HIV drug resistance (HIVDR) surveillance is an important tool to monitor threats to progress towards epidemic control. The characterization of HIVDR in Nigeria at the national level is needed to inform both clinical decisions and population-level HIV policy strategies. This study uses data obtained from the Nigeria HIV/AIDS Indicator and Impact Survey (NAIIS) to describe the prevalence and distribution of HIVDR in Nigeria.

Methods

NAIIS was a cross-sectional, population-based survey of households throughout Nigeria in 2018. NAIIS was designed to provide estimates of HIV prevalence and related health indicators from a nationally representative sample. The study population included participants aged 15–64 years who tested positive for HIV, had a viral load ≥1,000 copies/ml, and had available HIV drug-resistance genotypes. HIV isolates were genotyped to detect drug resistance mutations. Individual characteristics of study participants associated with HIVDR were identified using a weighted multivariable logistic regression model.

Results

Of 1355 respondents with available HIV genotypes, 293 (19%) had evidence of drug-resistant mutations (DRMs) that conferred resistance to ≥1 antiretroviral drugs. The majority of DRMs observed conferred resistance to NNRTIs (17.6%) and NRTIs (11.2%). HIVDR was associated with being ART experienced, longer duration on ART, and lower CD4 count, but not sociodemographic characteristics.

Conclusions

The population level DRM prevalence in Nigeria was consistent with what would be expected in a mature HIV treatment landscape. The continued roll out of dolutegravir anchored regimens should mitigate the impact of NNRTI resistance on population viral load suppression and progress towards epidemic control.

INTRODUCTION

Despite the expansion of antiretroviral therapy (ART) in Nigeria, the country has not achieved epidemic control [1]. Nigeria has one of the largest populations of people living with HIV in the world, with approximately 2.2 million cases and an HIV incidence rate exceeding all-cause mortality among people living with HIV [1,2]. Estimating the prevalence of HIV drug resistance (HIVDR) is important in countries like Nigeria with a large population in need of ART, limited availability of genotypic surveillance, and limited second- and third-line treatment options [3].

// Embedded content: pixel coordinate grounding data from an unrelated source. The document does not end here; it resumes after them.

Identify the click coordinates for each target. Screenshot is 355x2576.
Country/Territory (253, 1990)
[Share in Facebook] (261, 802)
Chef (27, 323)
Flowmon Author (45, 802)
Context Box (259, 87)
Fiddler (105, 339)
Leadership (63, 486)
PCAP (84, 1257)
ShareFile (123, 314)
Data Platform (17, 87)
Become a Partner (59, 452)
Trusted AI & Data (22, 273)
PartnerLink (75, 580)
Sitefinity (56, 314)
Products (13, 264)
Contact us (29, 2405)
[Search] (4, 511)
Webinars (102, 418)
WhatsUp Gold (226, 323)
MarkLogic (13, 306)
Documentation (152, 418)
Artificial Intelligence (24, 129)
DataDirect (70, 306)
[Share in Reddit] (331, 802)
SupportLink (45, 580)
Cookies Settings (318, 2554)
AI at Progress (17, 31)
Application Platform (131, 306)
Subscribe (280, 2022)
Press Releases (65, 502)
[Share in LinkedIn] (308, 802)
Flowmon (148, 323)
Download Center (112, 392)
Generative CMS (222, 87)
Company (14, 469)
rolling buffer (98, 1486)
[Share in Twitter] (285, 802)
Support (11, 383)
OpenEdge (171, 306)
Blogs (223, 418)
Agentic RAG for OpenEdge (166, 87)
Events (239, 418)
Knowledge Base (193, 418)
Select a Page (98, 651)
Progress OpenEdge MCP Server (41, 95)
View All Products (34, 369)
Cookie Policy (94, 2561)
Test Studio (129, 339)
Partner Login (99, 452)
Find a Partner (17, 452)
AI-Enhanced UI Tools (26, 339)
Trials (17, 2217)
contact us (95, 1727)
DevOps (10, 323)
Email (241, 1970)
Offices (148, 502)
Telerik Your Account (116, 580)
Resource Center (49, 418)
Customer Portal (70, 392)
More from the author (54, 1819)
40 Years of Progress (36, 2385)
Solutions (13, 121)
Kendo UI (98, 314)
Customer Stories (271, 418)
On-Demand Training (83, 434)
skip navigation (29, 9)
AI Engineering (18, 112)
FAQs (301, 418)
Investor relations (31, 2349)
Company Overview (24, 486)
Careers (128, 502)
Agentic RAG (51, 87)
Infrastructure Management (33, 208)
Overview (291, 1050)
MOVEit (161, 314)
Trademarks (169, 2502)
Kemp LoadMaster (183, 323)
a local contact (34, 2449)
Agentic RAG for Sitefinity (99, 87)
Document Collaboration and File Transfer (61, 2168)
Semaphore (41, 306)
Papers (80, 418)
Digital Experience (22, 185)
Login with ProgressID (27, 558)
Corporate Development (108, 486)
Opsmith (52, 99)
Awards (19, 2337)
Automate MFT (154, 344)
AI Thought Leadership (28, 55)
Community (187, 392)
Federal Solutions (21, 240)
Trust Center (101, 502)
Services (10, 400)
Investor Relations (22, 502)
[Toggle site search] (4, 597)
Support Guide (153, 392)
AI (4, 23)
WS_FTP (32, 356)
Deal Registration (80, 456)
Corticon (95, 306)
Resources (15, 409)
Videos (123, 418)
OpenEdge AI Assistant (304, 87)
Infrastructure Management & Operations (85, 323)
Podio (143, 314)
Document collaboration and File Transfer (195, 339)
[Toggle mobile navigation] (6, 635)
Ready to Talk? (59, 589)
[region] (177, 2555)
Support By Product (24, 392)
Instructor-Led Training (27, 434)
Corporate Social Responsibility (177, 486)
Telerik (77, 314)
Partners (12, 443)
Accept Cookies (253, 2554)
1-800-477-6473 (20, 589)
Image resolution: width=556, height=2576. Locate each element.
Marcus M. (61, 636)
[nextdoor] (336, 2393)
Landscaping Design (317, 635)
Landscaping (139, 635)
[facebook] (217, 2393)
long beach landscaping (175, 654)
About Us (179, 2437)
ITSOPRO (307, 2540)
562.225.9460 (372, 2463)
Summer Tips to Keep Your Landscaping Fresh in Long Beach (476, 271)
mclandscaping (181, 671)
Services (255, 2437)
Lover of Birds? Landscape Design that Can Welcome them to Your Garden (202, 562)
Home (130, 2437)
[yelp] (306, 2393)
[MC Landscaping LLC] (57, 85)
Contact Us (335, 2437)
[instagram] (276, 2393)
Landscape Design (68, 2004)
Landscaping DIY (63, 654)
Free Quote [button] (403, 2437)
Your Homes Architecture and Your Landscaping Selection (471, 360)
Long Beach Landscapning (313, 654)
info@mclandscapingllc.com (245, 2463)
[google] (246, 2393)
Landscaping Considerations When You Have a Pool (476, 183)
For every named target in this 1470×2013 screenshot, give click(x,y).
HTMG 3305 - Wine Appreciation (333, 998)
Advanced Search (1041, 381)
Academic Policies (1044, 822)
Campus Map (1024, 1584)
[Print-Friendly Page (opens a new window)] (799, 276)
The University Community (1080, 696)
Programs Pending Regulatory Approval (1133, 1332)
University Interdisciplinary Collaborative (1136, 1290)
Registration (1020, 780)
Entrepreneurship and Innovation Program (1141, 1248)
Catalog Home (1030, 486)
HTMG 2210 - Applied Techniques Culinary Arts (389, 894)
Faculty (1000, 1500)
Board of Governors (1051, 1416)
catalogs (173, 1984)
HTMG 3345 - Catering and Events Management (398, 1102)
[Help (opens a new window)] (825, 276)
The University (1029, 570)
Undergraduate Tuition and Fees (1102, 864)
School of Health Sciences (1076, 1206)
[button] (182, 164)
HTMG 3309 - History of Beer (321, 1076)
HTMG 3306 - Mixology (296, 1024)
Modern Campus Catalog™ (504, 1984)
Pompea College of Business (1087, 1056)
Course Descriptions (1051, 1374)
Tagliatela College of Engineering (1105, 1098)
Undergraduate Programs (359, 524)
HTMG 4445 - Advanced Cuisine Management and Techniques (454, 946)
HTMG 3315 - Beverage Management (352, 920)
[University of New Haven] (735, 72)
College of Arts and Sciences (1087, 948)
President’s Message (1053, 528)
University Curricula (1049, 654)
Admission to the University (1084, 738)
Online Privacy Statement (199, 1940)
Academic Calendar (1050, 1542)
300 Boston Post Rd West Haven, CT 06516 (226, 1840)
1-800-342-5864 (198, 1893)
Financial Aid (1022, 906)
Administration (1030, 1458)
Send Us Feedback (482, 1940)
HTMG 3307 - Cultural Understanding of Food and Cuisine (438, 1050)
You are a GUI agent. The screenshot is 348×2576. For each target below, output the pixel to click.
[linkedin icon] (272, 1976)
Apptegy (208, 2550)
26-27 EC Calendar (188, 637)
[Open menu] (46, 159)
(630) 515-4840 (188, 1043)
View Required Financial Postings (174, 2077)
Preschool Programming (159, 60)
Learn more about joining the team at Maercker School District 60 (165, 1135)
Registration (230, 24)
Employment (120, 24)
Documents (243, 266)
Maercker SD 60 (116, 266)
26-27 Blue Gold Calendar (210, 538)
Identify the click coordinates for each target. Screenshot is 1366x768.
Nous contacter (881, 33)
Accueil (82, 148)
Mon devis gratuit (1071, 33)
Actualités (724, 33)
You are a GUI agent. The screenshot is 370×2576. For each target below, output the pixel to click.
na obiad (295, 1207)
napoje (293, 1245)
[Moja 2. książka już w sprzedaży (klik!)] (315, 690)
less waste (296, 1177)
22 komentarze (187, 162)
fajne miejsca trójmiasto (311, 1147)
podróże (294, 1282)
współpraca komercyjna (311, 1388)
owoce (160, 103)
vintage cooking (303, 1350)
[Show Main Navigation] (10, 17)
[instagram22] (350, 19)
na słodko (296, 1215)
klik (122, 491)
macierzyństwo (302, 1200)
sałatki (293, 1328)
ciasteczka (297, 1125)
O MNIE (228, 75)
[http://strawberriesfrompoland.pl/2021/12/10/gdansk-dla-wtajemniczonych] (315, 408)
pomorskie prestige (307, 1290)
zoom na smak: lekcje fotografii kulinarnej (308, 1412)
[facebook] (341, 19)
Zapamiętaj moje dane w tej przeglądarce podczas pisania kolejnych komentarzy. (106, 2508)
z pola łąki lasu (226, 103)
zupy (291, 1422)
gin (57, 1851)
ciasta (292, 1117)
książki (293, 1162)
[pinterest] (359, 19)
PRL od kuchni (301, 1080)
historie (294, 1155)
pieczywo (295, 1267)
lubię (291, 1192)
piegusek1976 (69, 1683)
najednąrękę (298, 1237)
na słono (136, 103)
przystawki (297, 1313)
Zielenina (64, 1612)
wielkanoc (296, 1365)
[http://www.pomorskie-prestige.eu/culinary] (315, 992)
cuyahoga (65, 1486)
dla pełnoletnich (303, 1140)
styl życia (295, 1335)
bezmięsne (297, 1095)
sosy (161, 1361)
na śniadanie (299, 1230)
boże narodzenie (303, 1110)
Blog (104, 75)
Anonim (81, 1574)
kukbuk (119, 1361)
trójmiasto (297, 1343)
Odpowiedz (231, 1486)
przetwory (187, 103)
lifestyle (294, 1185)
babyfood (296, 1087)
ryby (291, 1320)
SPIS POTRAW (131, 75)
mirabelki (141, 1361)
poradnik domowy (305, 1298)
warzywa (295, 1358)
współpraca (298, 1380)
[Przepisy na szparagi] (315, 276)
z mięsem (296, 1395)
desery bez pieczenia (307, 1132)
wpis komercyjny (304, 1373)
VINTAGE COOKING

HIVDR patterns in Nigeria are important to monitor as the nation moves forward with efforts to widen ART access. When Sub-Saharan African countries were predominantly using NNRTI-based first-line ART, the prevalence of HIVDR was shown to exceed 80% among individuals failing initial regimens [46] and increase over time with continued virologic failure [7,8]. Levels of pretreatment and transmitted HIVDR are also rising throughout sub-Saharan Africa [911]. In Nigeria, prior studies have reported drug resistance mutations (DRMs) in 50–99% of people failing first-line ART [1116]. Among Nigerians with recent HIV infections, HIVDR levels beyond 20% have been recorded [15]. The reported prevalence of DRMs associated with resistance to protease inhibitors (PIs) in Nigeria is especially concerning, as these mutations may reduce the efficacy of available second-line therapies [14,17,18].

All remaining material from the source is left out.